Well, as it turns out, yes, it may well be the flip flops. Or more accurately, the leniency that allowed for flip flops to be worn in the first place. It’s about the small things that all send their own little signals. The collective value of multiple signals can influence behavior. Sociologists figured this out in the 80s…when studying criminals. Enter the Broken Windows theory, first proposed by sociologists James Q. Wilson and George L. Kelling, in 1982. Here’s the foundation of the theory:
Under the broken windows theory, an ordered and clean environment – one which is maintained – sends the signal that the area is monitored and that criminal behavior will not be tolerated. Conversely, a disordered environment – one which is not maintained (broken windows, graffiti, excessive litter) – sends the signal that the area is not monitored and that one can engage in criminal behavior with little risk of detection.
The essential premise here is that environment informs (and even guides) the behavior of those who exist in it. George Kelling went on to co-author a criminology and urban sociology book titled Fixing Broken Windows: Restoring Order and Reducing Crime in Our Communities. A successful strategy for preventing vandalism, says Kelling, is to fix the problems when they are small. Repair the broken windows within a short time, say, a day or a week, and the tendency is that vandals are much less likely to break more windows or do further damage.
Cubicles Inspire Squares
We can change our surroundings to effectively influence behavior. What elements of the work environment send signals to let employees know that creativity is expected of them? Offices filled with standardized cubicles and governed by dress codes seemingly encourage conservative thinking and behavior (and Dilbert). However ad agency offices have produced some of the most interesting and engaging creative ideas in history (as has Google). Lee Clow has shown up for work for the past 45 years in shorts and flips and is revered as one of the most creative and successful advertising minds ever.

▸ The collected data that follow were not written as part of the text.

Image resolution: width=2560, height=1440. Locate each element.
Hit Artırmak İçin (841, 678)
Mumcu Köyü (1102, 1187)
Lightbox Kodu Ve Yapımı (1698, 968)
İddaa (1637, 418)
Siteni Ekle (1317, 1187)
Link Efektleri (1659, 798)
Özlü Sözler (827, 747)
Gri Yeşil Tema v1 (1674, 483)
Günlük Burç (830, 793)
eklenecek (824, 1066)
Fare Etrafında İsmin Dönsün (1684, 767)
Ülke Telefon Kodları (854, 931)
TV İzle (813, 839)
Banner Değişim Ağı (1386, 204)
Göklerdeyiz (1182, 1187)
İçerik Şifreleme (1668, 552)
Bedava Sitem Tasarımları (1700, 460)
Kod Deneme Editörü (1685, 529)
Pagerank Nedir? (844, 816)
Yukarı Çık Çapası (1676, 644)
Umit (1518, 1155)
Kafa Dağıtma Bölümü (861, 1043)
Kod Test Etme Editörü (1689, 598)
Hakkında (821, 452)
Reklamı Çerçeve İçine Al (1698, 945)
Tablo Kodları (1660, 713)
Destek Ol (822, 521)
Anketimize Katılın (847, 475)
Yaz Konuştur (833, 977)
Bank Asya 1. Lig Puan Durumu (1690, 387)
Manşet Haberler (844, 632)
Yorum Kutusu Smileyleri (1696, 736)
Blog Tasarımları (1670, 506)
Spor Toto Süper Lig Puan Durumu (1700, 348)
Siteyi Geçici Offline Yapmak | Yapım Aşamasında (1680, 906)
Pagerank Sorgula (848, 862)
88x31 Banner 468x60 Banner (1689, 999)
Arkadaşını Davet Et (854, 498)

As Kelling says, fix problems when they are small. So start small. Paint a wall. Get more interesting furniture. Lax the dress code a bit. And then see where it goes. It’s the basic things we often glance over that take up a running tally in our minds. So add up all the touch points of an experience and then calculate its imputed value. Does fixing a broken window really prevent crime? Maybe, maybe not, but if you put in an honest effort to improve your surroundings and inspire positive behavior, you at least as an individual, will be better off for it.